Wer nach dem Abitur zwar weiß, dass er studieren möchte, aber keine Ahnung hat, welchen Studiengang, für den bietet sich ein Orientierungssemester an. Dass man hierbei oft auch von Orientierungsstudium spricht, liegt daran, dass viele Hochschulen und Universitäten diese Orientierungsphase nicht nur für die Dauer von einem, sondern sogar von zwei Semestern im Programm haben.

Egal für welche Dauer man sich entscheidet: Das Orientierungssemester oder -studium in dem ausgewählten Fachbereich beinhaltet die Teilnahme an Vorlesungen, Seminaren und Exkursionen und teilweise sogar an den Prüfungen. Hinzu kommt, dass einen Mentoren in die Grundzüge des wissenschaftlichen Arbeitens einführen. Da aber jede Hochschule mit einem derartigen Angebot die Ausgestaltung der Orientierungsphase individuell vornimmt, empfiehlt es sich, vorab über die Details zu informieren. Dies gilt auch über bestimmte Zugangsvoraussetzungen, die über das Abitur oder die Fachhochschulreife hinausgehen.

Im Gegensatz zu den meisten Studiengängen an Hochschulen und Universitäten wird für einOrientierungsstudium eine Gebühr verlangt, die je nach Hochschule und Studiengang zwischen 100 und 300 Euro beträgt. Außerdem gut zu wissen: Nicht für jedes Orientierungsstudium wird BAfÖG gewährt, weshalb man sich auch darüber vorher genau erkundigen sollte.

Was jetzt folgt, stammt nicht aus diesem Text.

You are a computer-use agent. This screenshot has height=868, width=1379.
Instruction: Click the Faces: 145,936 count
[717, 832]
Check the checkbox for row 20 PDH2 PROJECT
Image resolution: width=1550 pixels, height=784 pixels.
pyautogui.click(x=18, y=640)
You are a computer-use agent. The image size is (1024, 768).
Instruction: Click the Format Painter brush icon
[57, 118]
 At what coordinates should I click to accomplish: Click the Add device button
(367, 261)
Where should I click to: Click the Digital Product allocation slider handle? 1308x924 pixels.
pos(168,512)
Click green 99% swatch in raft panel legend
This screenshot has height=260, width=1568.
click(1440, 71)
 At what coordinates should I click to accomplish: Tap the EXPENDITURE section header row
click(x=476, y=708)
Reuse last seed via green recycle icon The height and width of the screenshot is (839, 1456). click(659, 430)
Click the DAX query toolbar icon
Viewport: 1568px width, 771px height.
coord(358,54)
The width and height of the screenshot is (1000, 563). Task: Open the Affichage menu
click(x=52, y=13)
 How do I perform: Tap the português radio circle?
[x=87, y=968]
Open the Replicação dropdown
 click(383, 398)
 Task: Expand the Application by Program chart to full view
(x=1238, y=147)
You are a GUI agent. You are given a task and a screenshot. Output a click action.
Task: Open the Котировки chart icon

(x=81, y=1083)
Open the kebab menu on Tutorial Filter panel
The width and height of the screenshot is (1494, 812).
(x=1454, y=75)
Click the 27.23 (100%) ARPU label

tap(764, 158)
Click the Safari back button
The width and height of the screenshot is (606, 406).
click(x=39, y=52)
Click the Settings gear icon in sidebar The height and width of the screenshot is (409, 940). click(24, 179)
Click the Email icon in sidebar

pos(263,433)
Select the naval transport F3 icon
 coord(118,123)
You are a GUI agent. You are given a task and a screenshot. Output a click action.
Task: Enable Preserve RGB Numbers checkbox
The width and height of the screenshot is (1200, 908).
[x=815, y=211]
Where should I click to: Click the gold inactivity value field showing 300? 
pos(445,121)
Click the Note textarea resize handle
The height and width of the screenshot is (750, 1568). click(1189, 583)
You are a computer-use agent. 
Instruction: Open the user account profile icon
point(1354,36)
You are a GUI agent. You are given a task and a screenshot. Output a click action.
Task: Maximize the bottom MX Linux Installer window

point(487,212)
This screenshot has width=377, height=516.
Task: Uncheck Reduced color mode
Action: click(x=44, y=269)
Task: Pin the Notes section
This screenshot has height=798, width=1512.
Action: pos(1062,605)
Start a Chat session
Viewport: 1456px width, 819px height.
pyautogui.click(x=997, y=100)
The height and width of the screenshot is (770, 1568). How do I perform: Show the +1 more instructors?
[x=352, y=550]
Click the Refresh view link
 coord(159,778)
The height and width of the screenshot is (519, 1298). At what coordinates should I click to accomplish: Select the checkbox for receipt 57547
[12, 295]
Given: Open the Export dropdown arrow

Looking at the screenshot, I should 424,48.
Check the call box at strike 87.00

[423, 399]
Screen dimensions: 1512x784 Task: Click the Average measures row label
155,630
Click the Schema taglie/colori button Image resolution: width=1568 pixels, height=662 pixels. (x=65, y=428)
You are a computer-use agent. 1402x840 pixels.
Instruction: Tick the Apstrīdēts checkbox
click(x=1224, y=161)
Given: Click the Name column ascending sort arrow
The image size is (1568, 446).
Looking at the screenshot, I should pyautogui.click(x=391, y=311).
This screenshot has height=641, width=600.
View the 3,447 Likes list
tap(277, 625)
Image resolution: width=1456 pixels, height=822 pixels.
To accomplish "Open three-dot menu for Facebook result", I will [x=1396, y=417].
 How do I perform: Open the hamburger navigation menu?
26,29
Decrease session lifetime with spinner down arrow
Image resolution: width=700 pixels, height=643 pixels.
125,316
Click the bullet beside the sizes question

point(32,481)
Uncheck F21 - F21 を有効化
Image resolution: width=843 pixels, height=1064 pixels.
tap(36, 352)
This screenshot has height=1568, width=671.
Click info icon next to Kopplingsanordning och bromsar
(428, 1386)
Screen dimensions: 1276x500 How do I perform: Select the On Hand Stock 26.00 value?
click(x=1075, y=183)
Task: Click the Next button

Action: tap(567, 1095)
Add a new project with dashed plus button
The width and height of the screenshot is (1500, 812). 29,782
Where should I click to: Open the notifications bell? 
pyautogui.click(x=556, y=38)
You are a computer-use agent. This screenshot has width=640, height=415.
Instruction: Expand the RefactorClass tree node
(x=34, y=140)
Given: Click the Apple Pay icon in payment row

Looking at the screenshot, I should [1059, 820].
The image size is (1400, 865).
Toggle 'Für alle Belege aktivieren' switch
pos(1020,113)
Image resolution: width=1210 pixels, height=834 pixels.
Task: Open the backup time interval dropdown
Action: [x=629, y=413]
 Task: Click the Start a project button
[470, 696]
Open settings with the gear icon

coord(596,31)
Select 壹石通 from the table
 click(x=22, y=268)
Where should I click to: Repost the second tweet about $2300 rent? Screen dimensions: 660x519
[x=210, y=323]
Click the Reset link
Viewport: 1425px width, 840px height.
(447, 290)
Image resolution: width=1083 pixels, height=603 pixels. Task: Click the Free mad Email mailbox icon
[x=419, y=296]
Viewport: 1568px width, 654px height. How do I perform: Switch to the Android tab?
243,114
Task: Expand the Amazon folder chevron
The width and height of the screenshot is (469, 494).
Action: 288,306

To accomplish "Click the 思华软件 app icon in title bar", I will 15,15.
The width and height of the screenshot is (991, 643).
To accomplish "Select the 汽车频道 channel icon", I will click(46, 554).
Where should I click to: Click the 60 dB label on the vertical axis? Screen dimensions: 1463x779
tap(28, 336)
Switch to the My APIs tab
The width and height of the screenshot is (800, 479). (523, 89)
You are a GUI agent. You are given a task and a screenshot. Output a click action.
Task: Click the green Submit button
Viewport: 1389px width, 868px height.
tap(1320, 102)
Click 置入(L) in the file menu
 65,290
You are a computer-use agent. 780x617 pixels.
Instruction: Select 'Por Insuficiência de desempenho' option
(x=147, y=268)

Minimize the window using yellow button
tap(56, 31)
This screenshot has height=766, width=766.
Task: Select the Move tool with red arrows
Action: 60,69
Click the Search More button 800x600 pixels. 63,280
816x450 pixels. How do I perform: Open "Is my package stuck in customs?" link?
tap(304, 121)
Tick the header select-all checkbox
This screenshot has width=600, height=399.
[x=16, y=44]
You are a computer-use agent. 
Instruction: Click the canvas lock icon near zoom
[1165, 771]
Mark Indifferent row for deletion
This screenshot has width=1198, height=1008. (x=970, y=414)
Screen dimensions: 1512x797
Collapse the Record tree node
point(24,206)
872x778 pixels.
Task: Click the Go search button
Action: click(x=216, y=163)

Der große Vorteil eines Orientierungssemesters oder -studium besteht darin: Man kann sich in verschiedenen Studiengängen ausprobieren und dabei die für ein späteres Regelstudium so wichtigen Credit Points sammeln. Wer solche Punkte auf seinem Konto hat, kann sich diese anrechnen lassen, wenn er sich an der gleichen Hochschule für den in der Orientierungsphase gewählten Studiengang entscheidet.